New York

Charlie White

All photography aspires to the condition of film. Just kidding—but a lot of recent photography does nod to the look and convention of its more glamorous cousin. Why not just make a movie? Ask Robert Longo or David Salle. Someday Charlie White might end up with a deal at Paramount, but for now he’s content to reference a fictitious movie with nine large-format, color photographs that project the stagy aura of film stills.

Like many young writers and artists, White (a recent graduate of LA’s Art Center College of Design) prefers the genres of mass culture to those of the avant-garde. Two earlier projects played on science fiction and pornography using the venue of the soft-core men’s magazine (Demonatrix, 1998, and Femalien, 1996). In his first full-scale solo show, titled “In a Matter of Days,” White extends his reach: sci-fi, horror, ’70s-style urban grit, the sunshine noir of James Ellroy and Chinatown.

The action takes place in different locations around the neighborhoods and subdivisions making up LA’s strange landscape: a fancy modern home, a gym, a college, an empty street, ere. There’s no straight narrative here, just scenes from an invasion of alien monsters (courtesy of movie-industry props and computer enhancement). The creatures maraud and cavort amid cheesy, reality-effect details like Nautilus machines and an El Dorado, terrorizing less-than-perfectly-innocent citizens.
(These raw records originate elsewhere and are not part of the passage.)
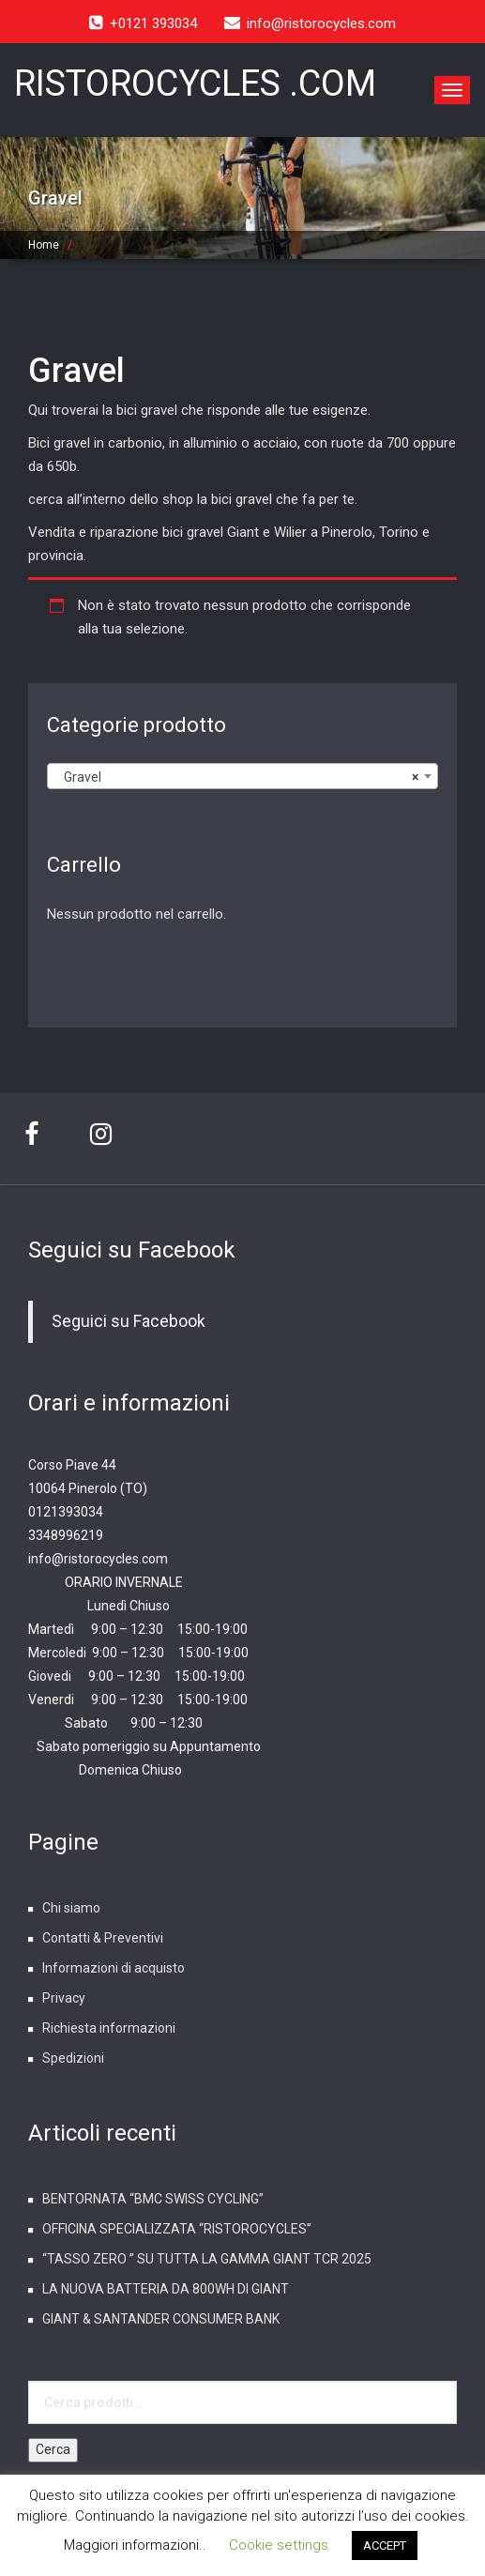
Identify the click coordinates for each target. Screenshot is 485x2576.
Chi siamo (71, 1907)
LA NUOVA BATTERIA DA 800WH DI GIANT (165, 2288)
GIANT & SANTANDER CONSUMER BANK (161, 2318)
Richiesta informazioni (108, 2027)
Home (43, 245)
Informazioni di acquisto (113, 1967)
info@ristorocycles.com (98, 1558)
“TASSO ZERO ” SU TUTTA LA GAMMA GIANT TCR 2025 (206, 2258)
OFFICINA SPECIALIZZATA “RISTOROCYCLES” (176, 2228)
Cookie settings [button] (278, 2545)
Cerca (53, 2449)
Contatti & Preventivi (102, 1937)
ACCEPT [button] (384, 2545)
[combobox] (242, 776)
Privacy (63, 1997)
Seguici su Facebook (131, 1250)
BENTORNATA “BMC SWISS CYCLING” (153, 2198)
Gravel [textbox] (236, 777)
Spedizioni (73, 2057)
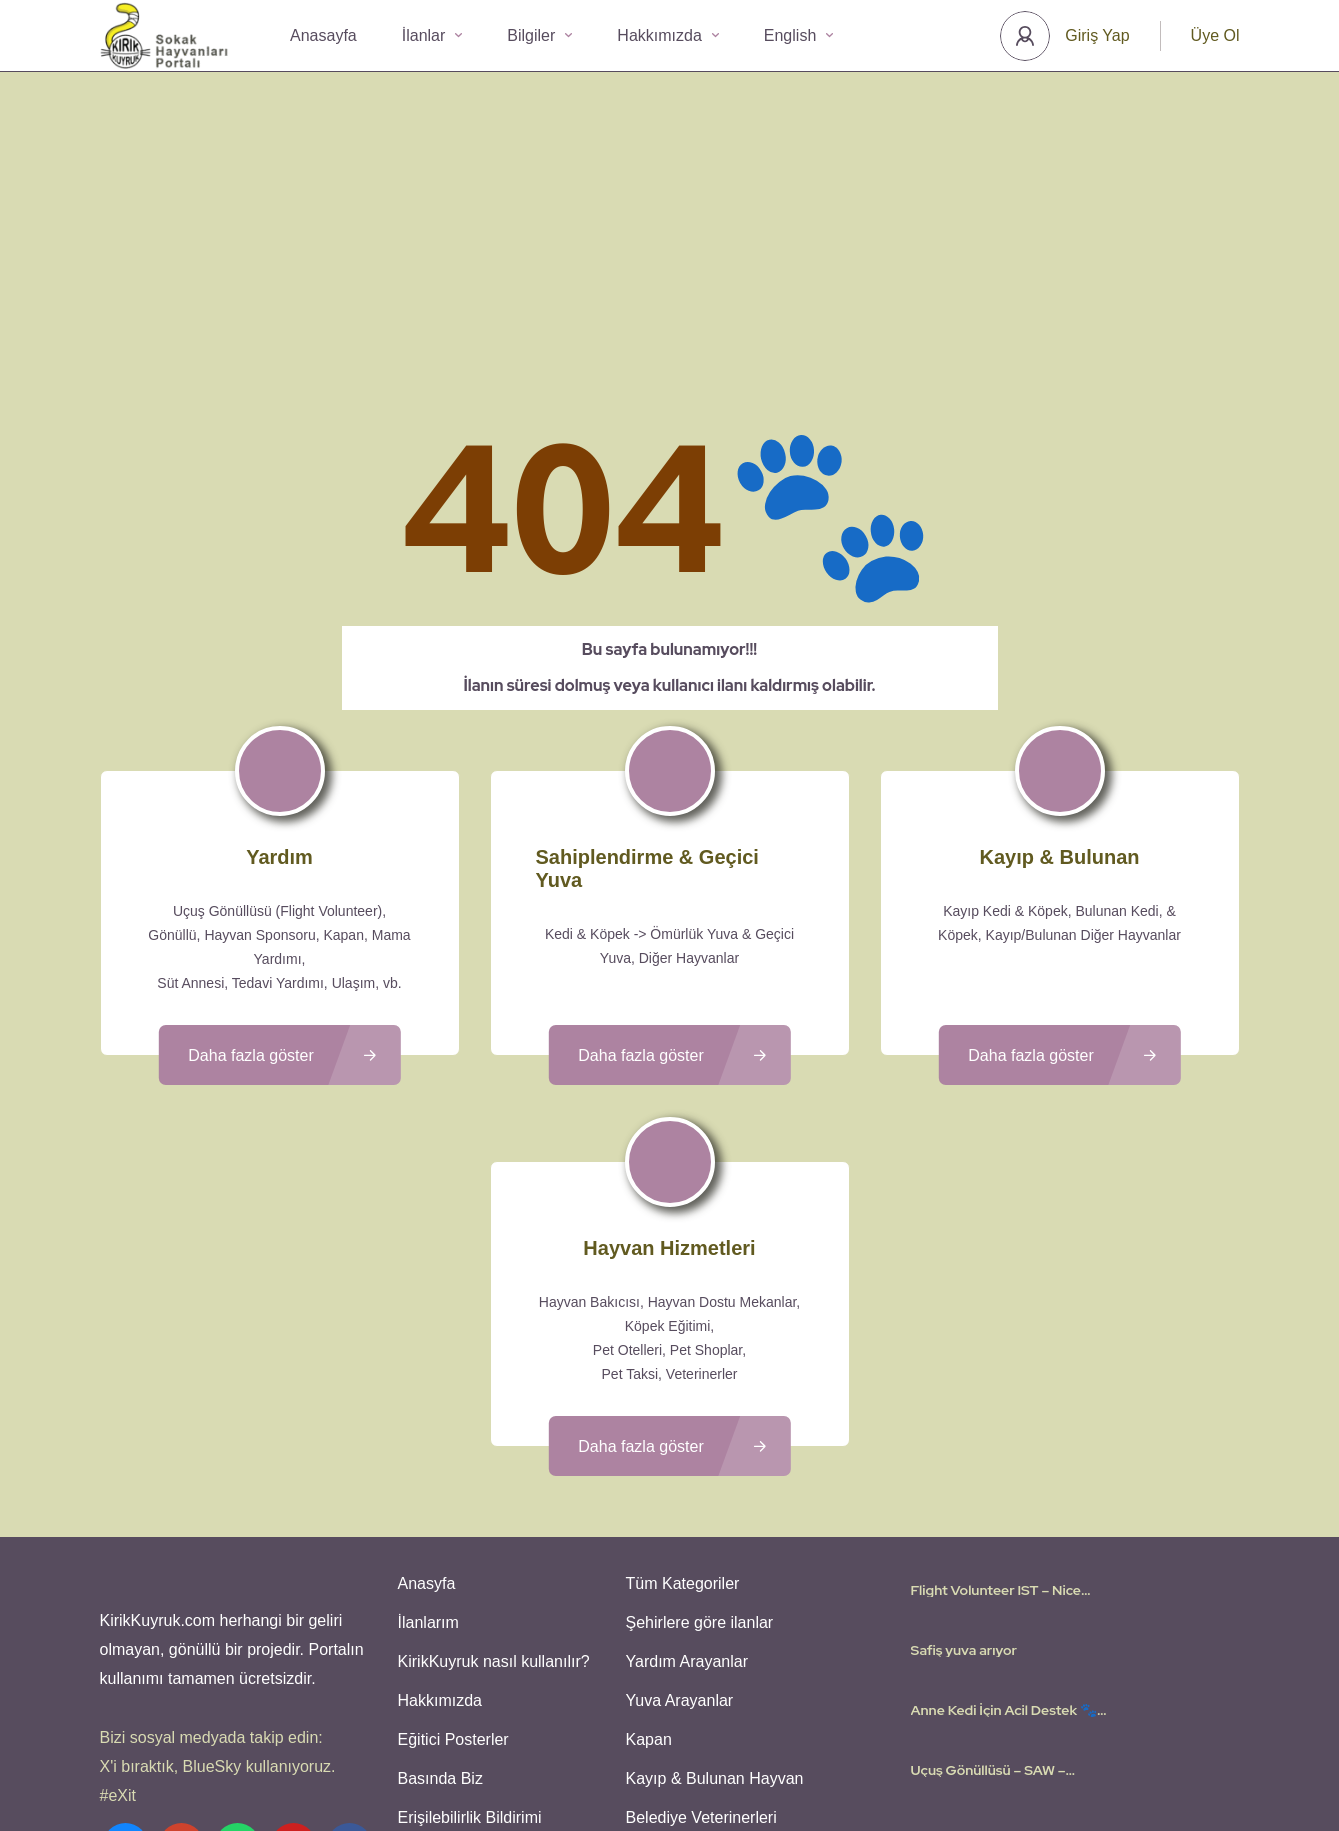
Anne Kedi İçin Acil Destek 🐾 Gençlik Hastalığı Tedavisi (1004, 1538)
The images range from the goofy (scrambling collegiates in Fleming House, Caltech, Pasadena; all works 1999) to the gruesome (a woman lying dead and chewed up in a drainage ditch in Lower Arroyo Seco).
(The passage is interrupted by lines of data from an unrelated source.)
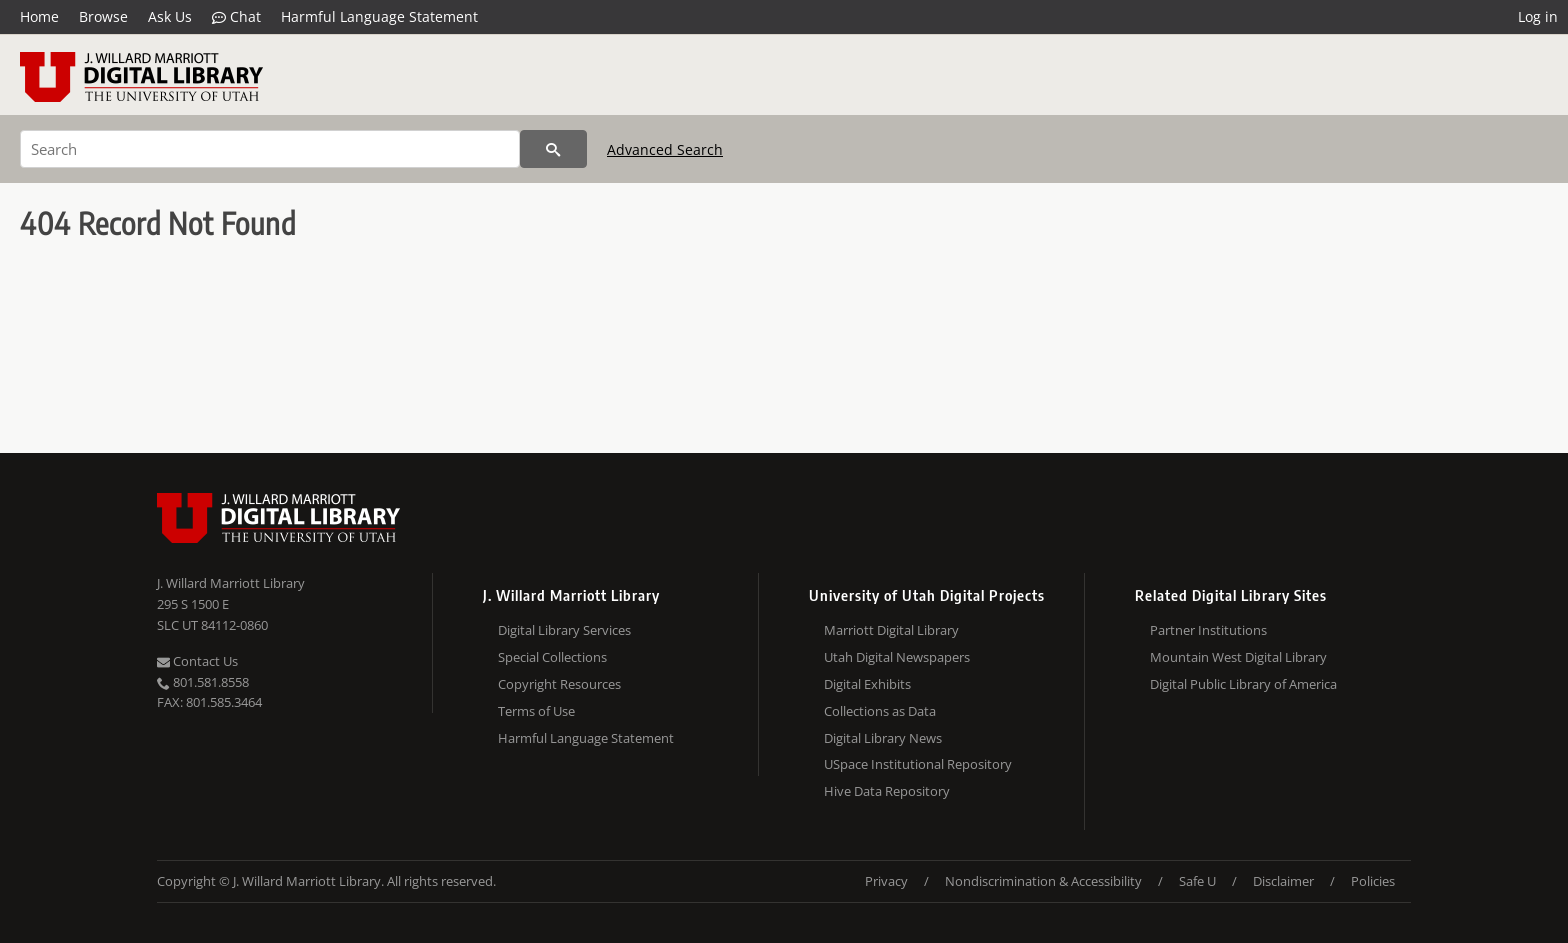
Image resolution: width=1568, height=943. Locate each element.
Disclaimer (1283, 881)
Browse (103, 16)
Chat (236, 17)
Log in (1538, 16)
By choosing easily identifiable locations and borrowing the more ridiculous, histrionic conventions of film, White caricatures both the real and the artificial, making the most of their intersection in Los Angeles. The strange version of realism here comes closer to the National Enquirer than to Manet. Like Jeff Wall and Vik Muniz, White focuses on photographic illusion and the strange way a photograph can both render the ridiculous credible and flash its own fakery. The conflict between the two grabs you, producing that rare, satisfying gallery event—the double take.
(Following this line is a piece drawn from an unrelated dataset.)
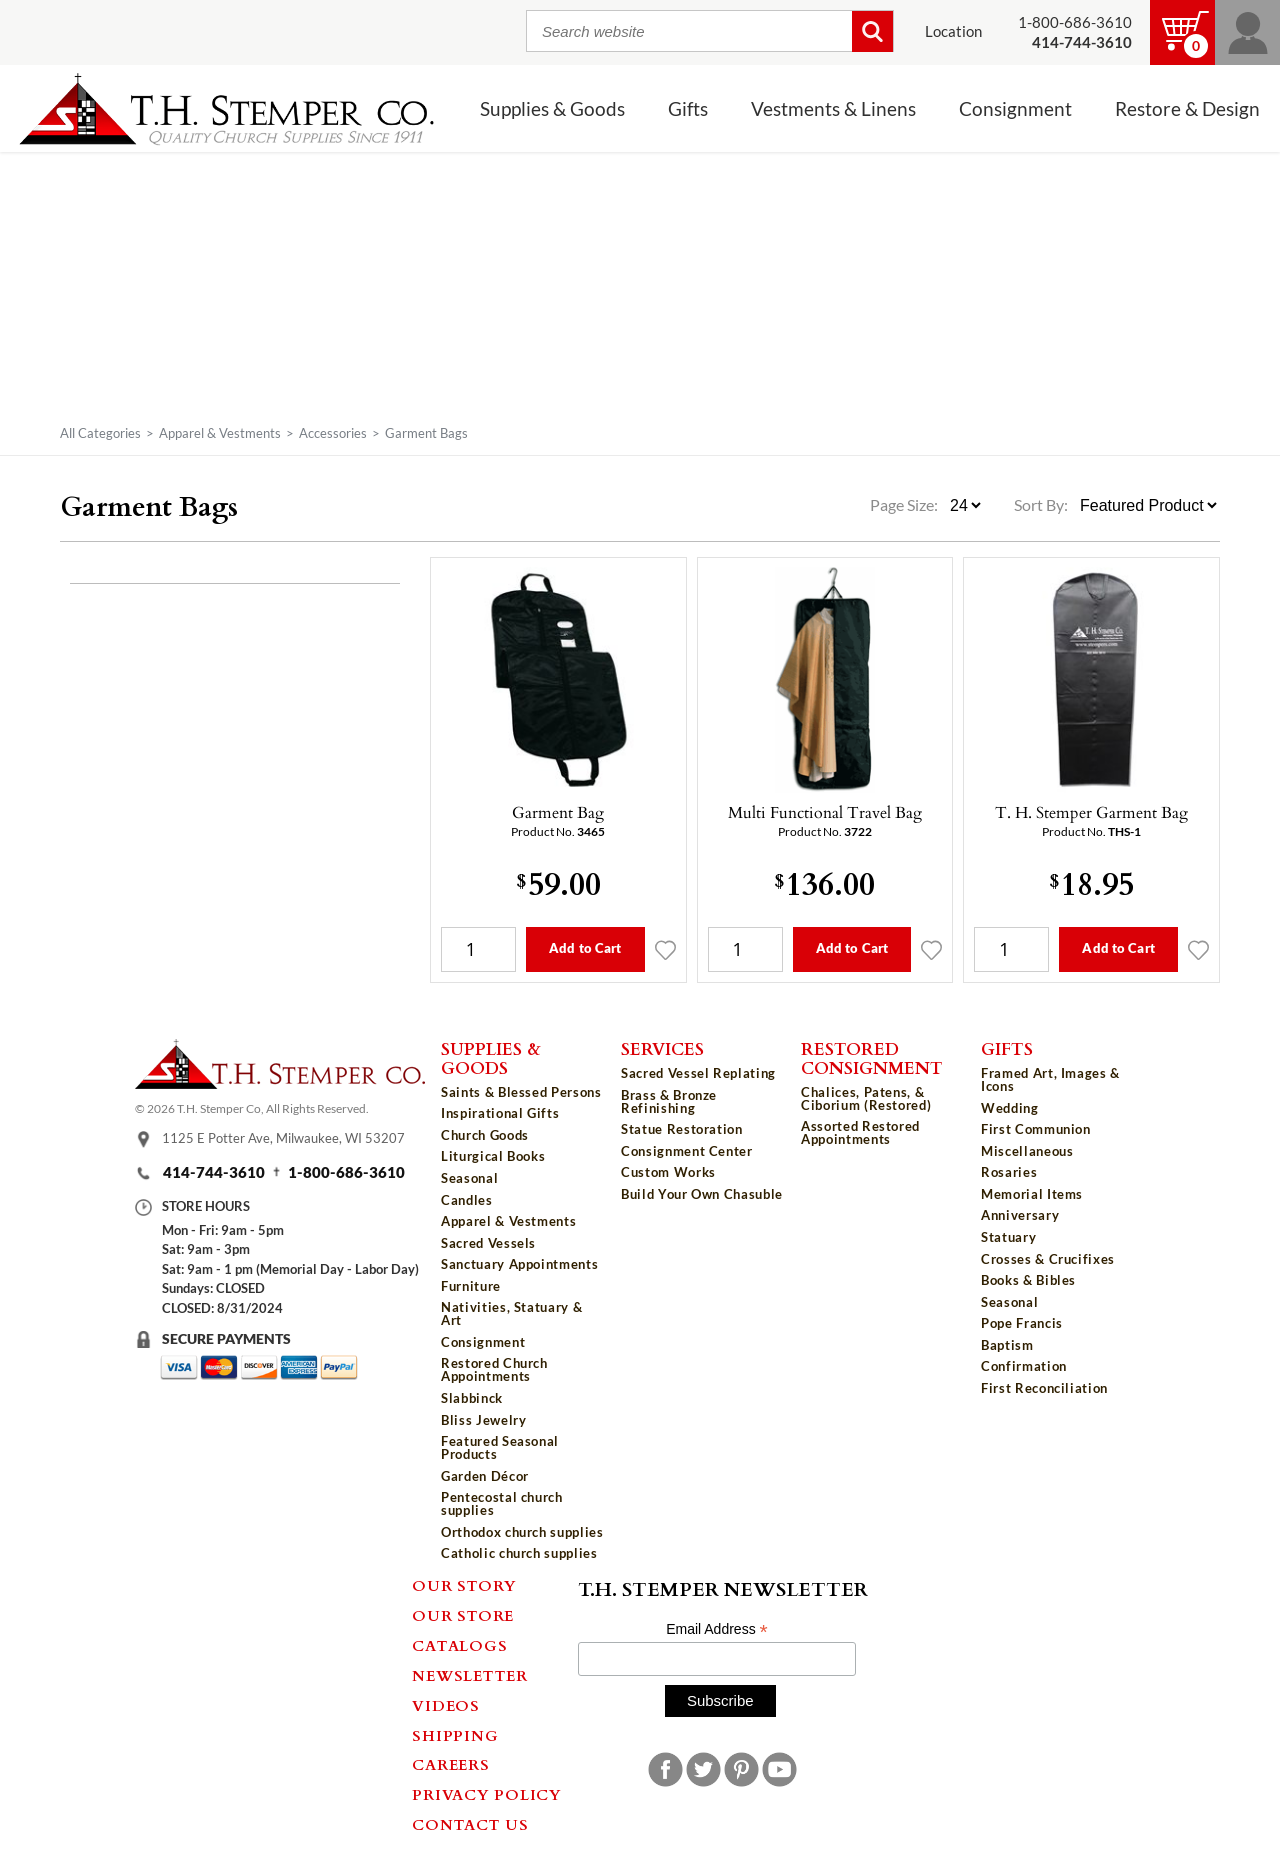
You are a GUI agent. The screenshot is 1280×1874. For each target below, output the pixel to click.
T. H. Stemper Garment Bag (1091, 812)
After their initial burlesque hilarity, the aliens become a device to link areas of Los Angeles usually held separate by class and race; obviously White has a bone to pick. The stiff, upper-middle-class, white family of Rosita Drive, Woodland Hills appears plasticine and vacant, while the Hispanic kids holding up the drippy green head of an alien in Highland Park look relatively genuine, all things considered. White wouldn’t be the first artist to connect panic over illegal aliens in Texas and California with the alien invasions of pulp movies, but his allegory is probably more general. Just as Cindy Sherman hinted that the ladies in the house might be starring in their own B movies, Charlie White suggests that Los Angeles is already a horror show, that the social order has already begun to disintegrate, that maybe the monsters are already here. The End?